Еще в ограде он встретился с Анфисой Семеновной, перекинулись колкими немирными словами, взаимно жалящими друг друга, и, чуть задержавшись в темных сенцах, наливаясь непомерной тяжестью, переступил порог на половину Агнии. Ни Федюхи, ни старого Зыряна не было дома…
Тюлевые шторы на трех окнах, хватаемые ветерком, пучились в комнату. Тяжелые коричневые часы с двумя гирями под стеклом блестели эмалью круглого циферблата. Пахло каменным зверобоем и фиалками до того резко, словно кто перетер цветы в ладонях. На круглом столе – хрустальный графин с веселыми, еще не изведавшими дыхания смерти цветами, питающимися речной водой: они еще живут, пахнут, твердо держат головки.
Смуглая щека Андрея и такой же, как и у отца, прямой мясистый нос с крутым вырезом ноздрей, широкое покатое плечо – зыряновская покать, этажерка, отяжеленная книгами; столик-треуголка у окна с живыми повислыми маками; зеленая кадушка с фикусом, вымахавшим под потолок, широко разбросившим лапы-листья, и – такая тишина! Будто все замерло в ожидании чего-то поворотного, что должно совершиться в эту минуту. Слышно, как замедленно, с разрывами дышит Агния, опустив голову, как Андрей, переступая с ноги на ногу, вдавливает скрипящие половицы.
Взгляд враз все схватил и отпечатал навечно в памяти.
Он пришел сказать о перехваченных письмах, сказать, что фронтовую любовь никогда не забудет, сказать ей, Агнии, что сошлись они просто по недоразумению, а главное, из-за Андрюшки, что у него есть еще сын, и она, Агния, постыдно скрыла письма Шумейки, но он ничего не сказал.
– Я… бумаги возьму. И – шинель.
В ответ глубокий вздох Агнии.
Он достал из шифоньера гимнастерку, брюки, снял с вешалки шинель и форменную фуражку с кровяной каплей звездочки и только было повернулся уходить – ноги сами понесли к порогу, как тишину смял голос Агнии.
– Степа! Куда ты? А?
– Знаешь.
– А-а…
Андрей кинул:
– Пусть уходит. И без него проживем. Постоялец.
– Ты – помалкивай.
Глаза сына округлились, брови сплылись, сдавив кожу над переносьем.
– Это почему же я должен помалкивать? – спросил он. – Иди, жених.

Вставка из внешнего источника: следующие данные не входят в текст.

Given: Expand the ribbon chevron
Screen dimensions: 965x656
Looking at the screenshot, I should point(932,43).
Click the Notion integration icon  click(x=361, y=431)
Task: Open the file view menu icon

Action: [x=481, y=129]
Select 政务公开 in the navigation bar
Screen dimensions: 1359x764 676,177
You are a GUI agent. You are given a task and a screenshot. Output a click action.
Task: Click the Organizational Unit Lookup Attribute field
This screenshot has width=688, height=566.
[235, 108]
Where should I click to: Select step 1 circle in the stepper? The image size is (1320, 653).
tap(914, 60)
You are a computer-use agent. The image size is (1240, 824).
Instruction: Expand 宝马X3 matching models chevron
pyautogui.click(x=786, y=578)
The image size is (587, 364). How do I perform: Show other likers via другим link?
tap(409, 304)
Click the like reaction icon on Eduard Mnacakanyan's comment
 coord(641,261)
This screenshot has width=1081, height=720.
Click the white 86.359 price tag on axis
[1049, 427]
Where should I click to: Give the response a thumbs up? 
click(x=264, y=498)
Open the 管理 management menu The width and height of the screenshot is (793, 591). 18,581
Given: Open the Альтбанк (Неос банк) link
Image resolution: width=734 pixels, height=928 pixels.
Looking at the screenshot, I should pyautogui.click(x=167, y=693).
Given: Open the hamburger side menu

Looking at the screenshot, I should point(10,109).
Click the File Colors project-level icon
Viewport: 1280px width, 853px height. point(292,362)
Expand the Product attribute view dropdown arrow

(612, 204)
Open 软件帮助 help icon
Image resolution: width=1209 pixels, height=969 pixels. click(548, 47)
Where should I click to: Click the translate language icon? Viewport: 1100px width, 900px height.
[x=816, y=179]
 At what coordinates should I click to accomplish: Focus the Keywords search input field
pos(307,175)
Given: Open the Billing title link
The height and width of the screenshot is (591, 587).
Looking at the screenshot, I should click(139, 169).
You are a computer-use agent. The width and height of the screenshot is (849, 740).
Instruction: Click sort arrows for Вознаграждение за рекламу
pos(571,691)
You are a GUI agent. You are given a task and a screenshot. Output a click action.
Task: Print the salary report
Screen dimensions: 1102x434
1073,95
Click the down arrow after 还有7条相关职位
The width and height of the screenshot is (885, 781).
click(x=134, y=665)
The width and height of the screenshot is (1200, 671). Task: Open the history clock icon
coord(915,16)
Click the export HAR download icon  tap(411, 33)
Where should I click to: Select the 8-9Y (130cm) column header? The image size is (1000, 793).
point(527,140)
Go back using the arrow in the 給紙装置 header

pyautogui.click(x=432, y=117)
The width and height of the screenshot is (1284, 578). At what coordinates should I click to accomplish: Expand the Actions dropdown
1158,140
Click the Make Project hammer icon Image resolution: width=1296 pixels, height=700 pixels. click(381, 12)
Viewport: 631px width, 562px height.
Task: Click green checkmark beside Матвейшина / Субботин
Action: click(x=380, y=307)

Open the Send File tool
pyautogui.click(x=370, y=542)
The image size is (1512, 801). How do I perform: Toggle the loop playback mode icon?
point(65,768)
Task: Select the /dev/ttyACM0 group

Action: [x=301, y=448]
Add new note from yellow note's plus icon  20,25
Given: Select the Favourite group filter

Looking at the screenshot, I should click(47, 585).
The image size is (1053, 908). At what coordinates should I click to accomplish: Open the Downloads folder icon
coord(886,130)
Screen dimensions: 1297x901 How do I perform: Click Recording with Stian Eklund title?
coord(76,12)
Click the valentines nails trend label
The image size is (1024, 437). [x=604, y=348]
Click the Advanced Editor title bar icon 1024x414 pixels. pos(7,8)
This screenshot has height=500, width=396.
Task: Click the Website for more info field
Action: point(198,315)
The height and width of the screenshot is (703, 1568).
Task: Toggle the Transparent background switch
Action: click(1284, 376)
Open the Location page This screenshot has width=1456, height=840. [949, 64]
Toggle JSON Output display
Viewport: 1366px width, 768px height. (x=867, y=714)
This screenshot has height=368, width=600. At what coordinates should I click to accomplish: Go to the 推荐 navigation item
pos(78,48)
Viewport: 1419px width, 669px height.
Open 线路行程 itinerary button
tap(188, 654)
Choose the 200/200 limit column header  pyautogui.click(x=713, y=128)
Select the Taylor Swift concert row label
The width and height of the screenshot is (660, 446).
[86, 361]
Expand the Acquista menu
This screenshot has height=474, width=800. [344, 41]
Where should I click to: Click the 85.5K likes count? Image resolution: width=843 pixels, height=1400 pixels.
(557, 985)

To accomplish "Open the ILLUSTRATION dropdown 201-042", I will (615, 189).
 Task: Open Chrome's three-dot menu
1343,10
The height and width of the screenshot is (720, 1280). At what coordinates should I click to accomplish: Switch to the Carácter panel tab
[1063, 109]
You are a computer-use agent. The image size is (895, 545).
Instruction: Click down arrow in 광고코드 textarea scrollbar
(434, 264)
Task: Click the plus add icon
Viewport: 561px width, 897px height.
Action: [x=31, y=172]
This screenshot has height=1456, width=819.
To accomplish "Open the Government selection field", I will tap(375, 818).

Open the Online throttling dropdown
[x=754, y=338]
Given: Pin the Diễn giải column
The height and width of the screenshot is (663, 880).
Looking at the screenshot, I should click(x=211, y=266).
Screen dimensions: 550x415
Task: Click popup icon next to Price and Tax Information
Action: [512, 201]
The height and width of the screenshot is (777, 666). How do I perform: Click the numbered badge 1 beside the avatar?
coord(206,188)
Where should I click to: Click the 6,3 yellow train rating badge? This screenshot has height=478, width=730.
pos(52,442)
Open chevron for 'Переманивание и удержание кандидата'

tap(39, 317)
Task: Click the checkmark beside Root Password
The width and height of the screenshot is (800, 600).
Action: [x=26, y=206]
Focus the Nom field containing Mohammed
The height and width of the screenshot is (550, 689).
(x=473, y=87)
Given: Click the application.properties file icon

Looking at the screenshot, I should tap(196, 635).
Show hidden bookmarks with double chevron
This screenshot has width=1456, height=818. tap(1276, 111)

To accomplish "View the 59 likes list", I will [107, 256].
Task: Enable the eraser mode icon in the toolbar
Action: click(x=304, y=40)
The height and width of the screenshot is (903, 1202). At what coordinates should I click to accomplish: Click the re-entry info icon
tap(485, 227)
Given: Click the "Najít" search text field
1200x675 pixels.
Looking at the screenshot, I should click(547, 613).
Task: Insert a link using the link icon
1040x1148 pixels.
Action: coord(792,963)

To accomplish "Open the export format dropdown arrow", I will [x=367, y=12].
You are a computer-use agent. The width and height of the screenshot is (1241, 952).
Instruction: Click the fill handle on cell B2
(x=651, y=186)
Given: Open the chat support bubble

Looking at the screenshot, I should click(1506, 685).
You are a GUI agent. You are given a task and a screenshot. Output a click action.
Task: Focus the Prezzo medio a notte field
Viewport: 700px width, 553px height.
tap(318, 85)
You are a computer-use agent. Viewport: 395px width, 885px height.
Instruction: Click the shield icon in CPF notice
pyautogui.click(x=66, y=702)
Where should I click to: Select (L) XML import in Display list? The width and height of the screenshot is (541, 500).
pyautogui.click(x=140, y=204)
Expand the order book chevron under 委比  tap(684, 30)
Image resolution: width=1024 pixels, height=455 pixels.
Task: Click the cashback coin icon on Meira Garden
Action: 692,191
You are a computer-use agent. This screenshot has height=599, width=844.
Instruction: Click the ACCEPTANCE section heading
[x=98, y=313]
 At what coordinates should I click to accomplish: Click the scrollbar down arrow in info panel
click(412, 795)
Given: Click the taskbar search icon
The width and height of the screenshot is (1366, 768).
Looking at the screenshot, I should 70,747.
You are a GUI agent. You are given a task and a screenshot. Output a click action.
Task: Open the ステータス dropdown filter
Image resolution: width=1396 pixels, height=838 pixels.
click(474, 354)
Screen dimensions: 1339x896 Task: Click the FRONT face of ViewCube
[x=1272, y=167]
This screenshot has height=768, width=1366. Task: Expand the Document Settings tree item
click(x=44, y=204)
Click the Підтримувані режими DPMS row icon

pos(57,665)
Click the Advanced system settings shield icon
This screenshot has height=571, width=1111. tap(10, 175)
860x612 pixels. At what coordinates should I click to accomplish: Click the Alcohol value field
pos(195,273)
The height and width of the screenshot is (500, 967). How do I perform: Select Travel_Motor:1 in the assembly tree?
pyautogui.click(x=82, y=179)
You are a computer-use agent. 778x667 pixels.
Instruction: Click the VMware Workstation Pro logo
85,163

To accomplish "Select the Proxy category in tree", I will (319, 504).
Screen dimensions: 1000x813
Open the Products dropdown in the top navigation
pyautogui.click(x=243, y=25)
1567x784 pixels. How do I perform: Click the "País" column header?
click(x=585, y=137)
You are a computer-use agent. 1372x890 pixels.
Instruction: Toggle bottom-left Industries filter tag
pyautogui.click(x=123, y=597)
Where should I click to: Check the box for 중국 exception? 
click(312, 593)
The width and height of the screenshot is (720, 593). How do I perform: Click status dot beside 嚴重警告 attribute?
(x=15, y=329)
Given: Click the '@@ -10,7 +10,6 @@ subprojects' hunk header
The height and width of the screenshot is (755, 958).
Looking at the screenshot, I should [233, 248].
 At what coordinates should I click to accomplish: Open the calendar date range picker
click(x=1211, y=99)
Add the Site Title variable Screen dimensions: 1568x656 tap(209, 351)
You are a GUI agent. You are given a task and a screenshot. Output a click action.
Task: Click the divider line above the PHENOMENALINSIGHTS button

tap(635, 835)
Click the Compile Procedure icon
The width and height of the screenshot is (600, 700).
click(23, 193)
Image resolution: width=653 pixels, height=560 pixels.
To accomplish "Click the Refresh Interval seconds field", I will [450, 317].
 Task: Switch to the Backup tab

– Андрюша, не надо, пожалуйста. Не надо!
– А что молчать?
И голос Андрея, жесткий и суровый, бил, как железным прутом, по туго натянутым нервам. И, как всегда в такую минуту, в горле тонкими коготочками заскреблась сухость…
– Что же, уходи. Так будет лучше, – глухо проговорила Агния. – Это фактически не жизнь. Ты меня совершенно не знал! Ты жил, где хотел и как хотел. Это и было разводом, затянувшимся разводом. А сын рос… Он же не знал тебя. И если он встретил тебя, как отца, это значит, что я постоянно говорила ему о тебе, что ты на фронте, хотя в моей душе ты не жил. Мы же совершенно разные люди! Вот что я хотела тебе сказать, Степан. Можешь на меня сердиться, но я сказала правду. Еще не всю правду!
– Говори всю, – глухо прозвучал голос Степана. Он стоял у стола, тяжело дыша, будто долго шел в гору. Значит, все это она держала на сердце?